Stored data entries:
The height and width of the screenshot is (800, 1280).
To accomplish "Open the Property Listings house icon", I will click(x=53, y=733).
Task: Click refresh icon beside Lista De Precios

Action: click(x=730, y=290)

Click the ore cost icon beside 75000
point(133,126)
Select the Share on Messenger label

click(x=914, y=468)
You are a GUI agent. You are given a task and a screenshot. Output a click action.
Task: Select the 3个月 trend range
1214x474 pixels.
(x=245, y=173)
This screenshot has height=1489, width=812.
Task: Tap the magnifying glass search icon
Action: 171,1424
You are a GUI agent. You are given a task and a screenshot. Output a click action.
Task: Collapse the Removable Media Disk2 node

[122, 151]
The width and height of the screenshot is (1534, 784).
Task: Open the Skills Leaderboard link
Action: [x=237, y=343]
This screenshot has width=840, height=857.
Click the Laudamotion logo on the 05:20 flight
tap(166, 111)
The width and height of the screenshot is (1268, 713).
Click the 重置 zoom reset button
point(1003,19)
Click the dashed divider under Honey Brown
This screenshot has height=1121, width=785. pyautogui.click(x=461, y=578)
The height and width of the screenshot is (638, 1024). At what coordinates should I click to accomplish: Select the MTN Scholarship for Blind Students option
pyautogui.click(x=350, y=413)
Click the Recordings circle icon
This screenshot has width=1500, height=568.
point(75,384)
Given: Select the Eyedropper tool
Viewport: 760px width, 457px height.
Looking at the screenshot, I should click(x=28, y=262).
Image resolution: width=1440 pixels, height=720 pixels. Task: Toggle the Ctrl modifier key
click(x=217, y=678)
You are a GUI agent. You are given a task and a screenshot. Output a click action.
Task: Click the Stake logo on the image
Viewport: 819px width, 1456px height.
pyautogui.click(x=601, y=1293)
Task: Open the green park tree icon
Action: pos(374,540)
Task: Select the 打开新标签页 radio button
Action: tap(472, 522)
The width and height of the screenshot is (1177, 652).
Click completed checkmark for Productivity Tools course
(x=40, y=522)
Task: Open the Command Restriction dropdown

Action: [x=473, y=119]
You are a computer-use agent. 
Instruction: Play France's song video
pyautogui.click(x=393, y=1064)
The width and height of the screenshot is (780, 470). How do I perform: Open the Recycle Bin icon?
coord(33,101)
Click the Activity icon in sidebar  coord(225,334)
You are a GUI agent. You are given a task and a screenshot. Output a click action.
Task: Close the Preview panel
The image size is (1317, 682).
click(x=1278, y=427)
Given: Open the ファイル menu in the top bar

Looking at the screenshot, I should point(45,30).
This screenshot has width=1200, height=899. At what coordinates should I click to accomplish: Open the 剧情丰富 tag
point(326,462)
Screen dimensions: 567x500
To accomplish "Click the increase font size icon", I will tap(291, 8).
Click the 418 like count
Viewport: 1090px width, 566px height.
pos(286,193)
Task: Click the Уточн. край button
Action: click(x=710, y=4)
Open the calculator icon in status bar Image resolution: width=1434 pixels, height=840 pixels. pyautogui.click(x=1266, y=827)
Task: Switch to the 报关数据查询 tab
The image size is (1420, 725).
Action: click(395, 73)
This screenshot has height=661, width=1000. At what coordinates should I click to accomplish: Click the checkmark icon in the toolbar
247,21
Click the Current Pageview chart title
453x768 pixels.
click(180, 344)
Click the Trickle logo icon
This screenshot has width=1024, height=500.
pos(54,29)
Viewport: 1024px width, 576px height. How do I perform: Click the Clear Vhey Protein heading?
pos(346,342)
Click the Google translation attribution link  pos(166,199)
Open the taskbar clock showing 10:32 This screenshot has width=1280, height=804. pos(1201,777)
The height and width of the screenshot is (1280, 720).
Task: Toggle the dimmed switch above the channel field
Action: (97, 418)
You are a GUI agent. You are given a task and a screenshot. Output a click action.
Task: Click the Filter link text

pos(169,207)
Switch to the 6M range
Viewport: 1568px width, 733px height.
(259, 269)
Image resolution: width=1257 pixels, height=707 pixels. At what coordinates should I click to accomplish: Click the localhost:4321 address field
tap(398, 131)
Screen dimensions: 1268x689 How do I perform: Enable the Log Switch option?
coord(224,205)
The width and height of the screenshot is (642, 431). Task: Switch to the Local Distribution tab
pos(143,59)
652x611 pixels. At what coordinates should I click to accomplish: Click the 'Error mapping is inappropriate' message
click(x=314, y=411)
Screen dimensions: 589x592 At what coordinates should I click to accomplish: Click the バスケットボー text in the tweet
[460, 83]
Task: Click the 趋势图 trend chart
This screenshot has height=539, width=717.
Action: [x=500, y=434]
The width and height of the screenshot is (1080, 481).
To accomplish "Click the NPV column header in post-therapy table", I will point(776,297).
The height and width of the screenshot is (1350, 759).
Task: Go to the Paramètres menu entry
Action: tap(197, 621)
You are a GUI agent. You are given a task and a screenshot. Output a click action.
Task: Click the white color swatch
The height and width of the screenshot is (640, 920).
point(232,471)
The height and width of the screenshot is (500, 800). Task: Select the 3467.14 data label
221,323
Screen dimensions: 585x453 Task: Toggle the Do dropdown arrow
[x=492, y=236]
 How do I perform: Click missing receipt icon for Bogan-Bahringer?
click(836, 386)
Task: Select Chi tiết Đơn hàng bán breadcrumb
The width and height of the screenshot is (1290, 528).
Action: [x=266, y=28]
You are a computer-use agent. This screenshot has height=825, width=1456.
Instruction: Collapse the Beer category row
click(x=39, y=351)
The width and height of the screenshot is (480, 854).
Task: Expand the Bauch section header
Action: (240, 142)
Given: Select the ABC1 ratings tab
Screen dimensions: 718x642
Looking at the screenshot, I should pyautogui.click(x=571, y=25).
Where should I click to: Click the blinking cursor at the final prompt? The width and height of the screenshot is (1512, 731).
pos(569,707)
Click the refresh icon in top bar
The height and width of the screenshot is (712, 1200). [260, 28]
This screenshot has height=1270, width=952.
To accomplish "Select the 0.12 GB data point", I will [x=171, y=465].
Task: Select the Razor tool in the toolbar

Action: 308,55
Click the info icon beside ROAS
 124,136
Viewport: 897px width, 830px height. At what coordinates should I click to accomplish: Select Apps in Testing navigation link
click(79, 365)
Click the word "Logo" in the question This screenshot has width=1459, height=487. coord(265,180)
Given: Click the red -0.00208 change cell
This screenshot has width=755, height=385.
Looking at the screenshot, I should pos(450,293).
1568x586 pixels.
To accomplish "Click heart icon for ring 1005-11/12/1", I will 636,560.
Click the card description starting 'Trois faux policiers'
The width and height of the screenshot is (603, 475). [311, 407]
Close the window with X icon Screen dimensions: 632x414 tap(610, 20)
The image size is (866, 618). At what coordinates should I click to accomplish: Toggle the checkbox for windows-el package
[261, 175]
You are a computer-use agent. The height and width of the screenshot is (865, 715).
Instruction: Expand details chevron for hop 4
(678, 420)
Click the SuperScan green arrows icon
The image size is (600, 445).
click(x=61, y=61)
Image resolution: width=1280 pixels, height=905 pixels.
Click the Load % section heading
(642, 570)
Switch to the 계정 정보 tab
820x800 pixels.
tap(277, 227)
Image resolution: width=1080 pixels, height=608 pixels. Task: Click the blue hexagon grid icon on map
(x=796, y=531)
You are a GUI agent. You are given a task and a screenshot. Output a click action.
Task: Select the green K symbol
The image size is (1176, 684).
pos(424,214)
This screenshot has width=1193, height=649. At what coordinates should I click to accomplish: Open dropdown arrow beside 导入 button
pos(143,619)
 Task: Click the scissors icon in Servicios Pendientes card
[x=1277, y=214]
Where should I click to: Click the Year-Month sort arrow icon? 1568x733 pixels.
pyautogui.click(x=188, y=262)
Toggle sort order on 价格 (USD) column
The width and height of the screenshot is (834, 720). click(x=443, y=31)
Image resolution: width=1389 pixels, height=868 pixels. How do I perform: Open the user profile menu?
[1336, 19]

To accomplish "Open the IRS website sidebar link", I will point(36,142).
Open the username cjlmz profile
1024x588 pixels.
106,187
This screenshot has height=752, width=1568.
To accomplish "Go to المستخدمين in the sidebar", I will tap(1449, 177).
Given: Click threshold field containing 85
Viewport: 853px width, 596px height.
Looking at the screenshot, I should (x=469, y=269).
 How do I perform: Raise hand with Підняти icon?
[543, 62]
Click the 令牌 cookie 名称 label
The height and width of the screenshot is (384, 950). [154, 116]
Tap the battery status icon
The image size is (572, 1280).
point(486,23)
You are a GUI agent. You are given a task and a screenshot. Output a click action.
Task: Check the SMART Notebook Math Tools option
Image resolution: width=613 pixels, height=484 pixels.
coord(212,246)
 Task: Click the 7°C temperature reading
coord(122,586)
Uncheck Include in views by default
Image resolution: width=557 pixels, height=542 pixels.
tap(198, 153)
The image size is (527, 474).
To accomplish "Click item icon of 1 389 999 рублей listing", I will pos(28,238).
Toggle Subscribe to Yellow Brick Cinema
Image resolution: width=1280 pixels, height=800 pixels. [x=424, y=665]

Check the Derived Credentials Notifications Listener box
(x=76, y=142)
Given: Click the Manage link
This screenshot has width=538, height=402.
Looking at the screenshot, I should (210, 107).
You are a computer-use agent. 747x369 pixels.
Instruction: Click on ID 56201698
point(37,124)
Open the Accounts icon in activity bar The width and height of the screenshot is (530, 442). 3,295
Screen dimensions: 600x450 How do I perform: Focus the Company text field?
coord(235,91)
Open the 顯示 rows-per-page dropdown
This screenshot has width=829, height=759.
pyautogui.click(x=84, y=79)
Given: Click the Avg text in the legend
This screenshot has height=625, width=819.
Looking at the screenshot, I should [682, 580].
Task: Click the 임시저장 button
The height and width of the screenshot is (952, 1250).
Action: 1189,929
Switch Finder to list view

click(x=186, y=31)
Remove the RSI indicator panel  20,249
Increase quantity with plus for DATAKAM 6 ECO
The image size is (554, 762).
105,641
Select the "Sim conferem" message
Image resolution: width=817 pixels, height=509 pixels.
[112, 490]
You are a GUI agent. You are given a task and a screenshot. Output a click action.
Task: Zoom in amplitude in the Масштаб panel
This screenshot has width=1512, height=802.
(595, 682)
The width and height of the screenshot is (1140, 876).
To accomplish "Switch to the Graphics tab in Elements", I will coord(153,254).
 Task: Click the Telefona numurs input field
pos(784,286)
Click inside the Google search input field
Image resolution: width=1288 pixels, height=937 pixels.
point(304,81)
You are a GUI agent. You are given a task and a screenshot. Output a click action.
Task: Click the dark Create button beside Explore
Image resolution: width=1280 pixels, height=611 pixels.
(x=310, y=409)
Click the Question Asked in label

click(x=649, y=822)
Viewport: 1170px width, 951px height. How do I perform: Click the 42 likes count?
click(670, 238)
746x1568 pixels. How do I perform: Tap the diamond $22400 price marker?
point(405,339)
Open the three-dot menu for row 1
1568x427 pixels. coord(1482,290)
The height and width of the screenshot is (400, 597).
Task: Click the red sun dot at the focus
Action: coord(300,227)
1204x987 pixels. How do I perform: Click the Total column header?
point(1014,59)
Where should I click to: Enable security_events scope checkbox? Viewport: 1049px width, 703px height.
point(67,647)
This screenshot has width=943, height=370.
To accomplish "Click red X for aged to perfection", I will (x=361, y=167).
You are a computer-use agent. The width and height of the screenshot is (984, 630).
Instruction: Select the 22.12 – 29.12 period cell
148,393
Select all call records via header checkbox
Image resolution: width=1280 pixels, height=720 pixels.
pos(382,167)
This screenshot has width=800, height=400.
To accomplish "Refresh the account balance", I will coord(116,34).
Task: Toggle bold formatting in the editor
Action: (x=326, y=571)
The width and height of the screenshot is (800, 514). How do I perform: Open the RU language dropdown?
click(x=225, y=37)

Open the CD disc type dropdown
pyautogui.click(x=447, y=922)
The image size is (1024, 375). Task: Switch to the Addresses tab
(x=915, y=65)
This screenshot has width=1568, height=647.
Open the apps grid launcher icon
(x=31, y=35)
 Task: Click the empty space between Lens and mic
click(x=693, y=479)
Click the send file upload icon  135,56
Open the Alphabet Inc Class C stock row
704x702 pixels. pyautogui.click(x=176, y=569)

- **Assignment**:
Please give back, exactly as it stands above, the stretch from the line with "The height and width of the screenshot is (640, 920)." through the line with "Task: Select Chi tiết Đơn hàng bán breadcrumb", and no line outside it.

- **Solution to the problem**:
The height and width of the screenshot is (640, 920).
point(232,471)
The height and width of the screenshot is (500, 800). Task: Select the 3467.14 data label
221,323
Screen dimensions: 585x453 Task: Toggle the Do dropdown arrow
[x=492, y=236]
 How do I perform: Click missing receipt icon for Bogan-Bahringer?
click(836, 386)
Task: Select Chi tiết Đơn hàng bán breadcrumb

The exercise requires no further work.